COLOMBO, Sri Lanka (AP) — Opposition lawmakers and rights activists blamed the Sri Lankan government on Wednesday for failing to stop a series of attacks on business places and mosques of ethnic minority Muslims over the past five weeks.
Victor Ivan, a prominent rights activist, said there has been a serious lapse by police in failing to enforce the law and make arrests.
"It seems the rule of law has collapsed," he added.
Muslims say 16 incidents, including arson attacks on shops and a mosque, and intimidation and threatening of Muslims in different parts of the country, took place since April 16. No arrests have been made.
Muslims blame the hardline Buddhist group Bodu Bala Sena or Buddhist Power Force for instigating the attacks.
Bodu Bala Sena rejects the accusation.

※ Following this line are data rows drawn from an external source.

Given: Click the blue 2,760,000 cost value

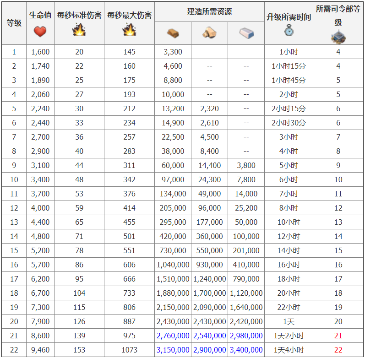Looking at the screenshot, I should point(173,336).
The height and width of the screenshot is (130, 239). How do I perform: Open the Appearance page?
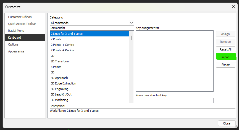(16, 51)

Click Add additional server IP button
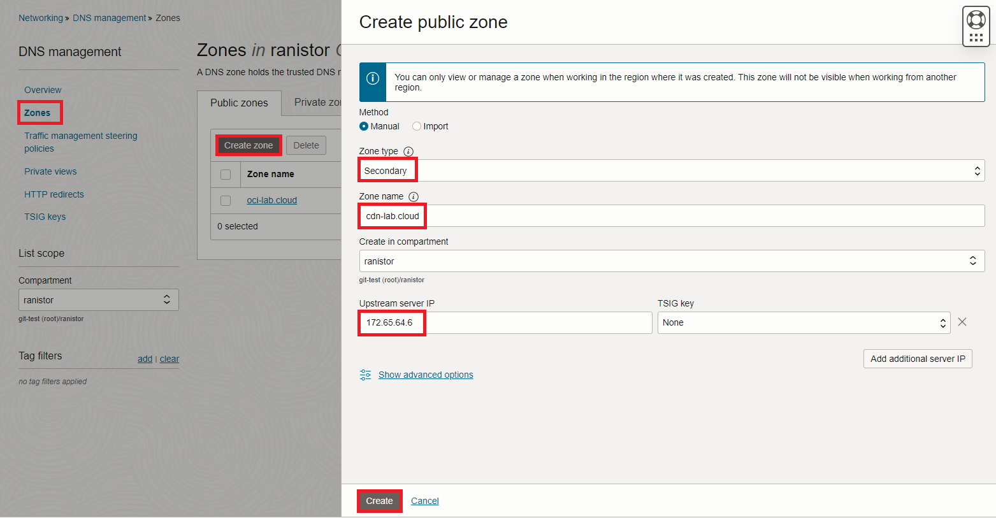918,359
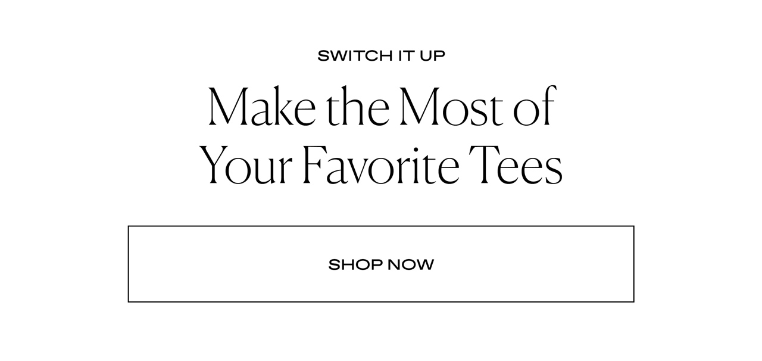The width and height of the screenshot is (762, 361).
Task: Click the word "UP" above the headline
Action: (x=434, y=56)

Its Chief Executive Officer Dilantha Withanage said the group had no involvement in the attacks and the allegation is an attempt to tarnish the image of the organization.

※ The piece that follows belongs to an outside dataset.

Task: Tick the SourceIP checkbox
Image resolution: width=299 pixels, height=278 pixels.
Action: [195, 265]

Minister of Law and Order Sagala Rathnayake told parliament the government regrets the situation and that police were investigating and need more time.
"We have emphasized to police that law should be implemented and those responsible for the crimes should be dealt with," he said.

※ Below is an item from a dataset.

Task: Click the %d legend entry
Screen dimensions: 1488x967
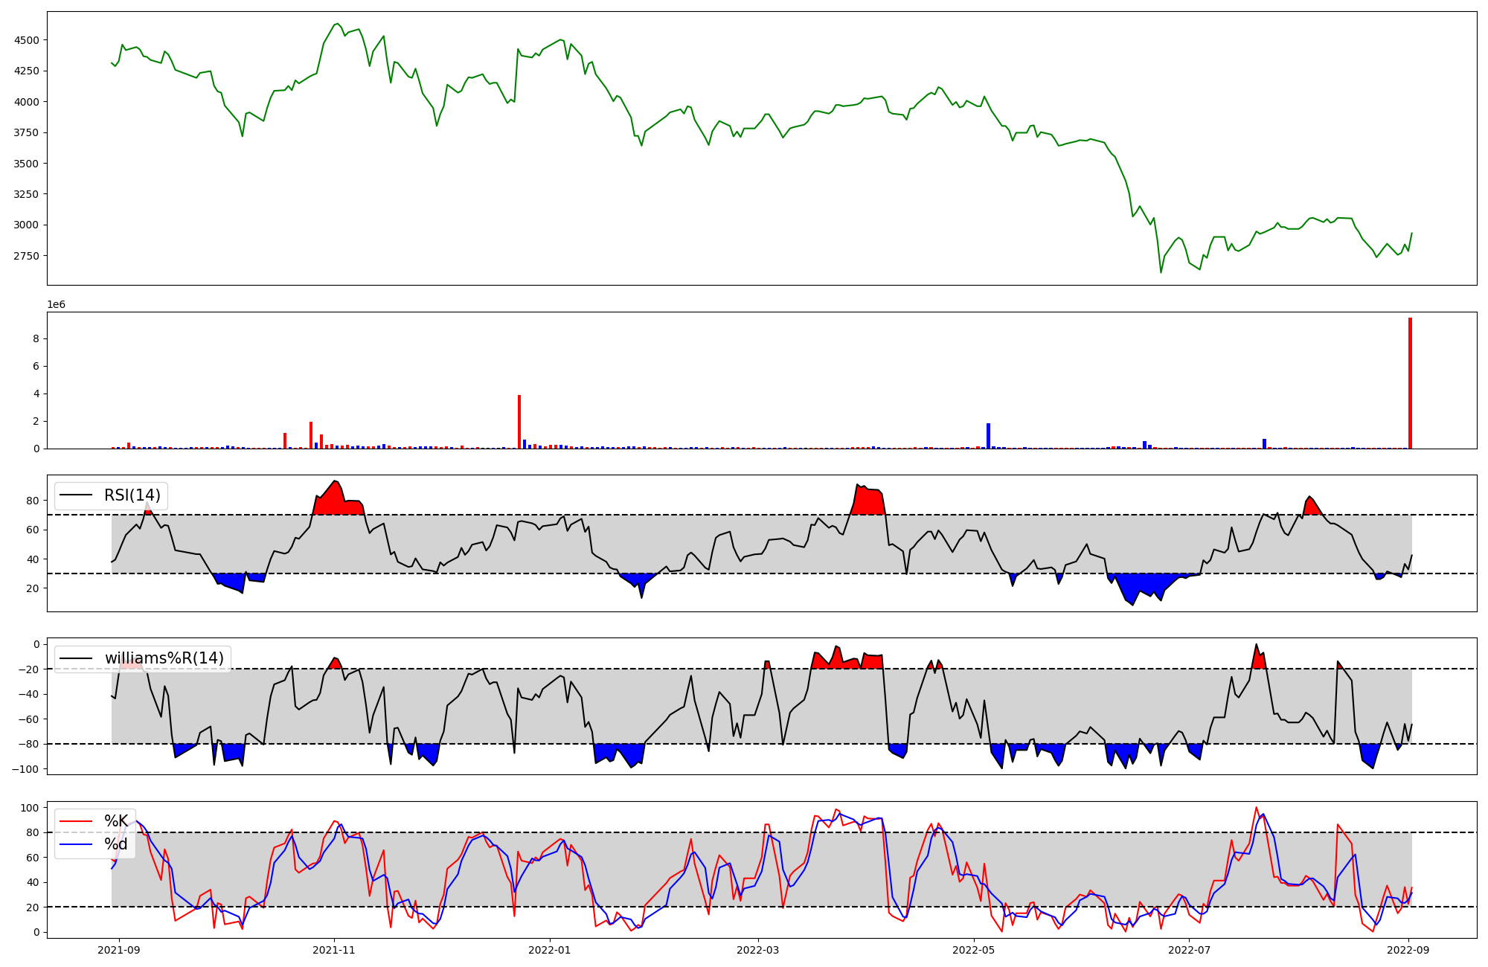Action: [116, 844]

Muslims account for 10 percent of Sri Lanka's population of 21 million people while 70 percent are Buddhists.
Ivan says the attacks show a pattern of targeting Muslims along with their shops and mosques.
If the situation persists, it might lead to a repeat of the 2014 riots against Muslims that left three people dead and 50 injured, he said. Those attacks were also blamed on the Bodu Bala Sena.
Ivan urged the government to control the situation and protect the minorities.
Opposition lawmaker Anura Dissanayake said the government should have acted quickly and stopped the problems.
The government's ineffective attitude could push the country "toward another bloodbath," Dissanayake said.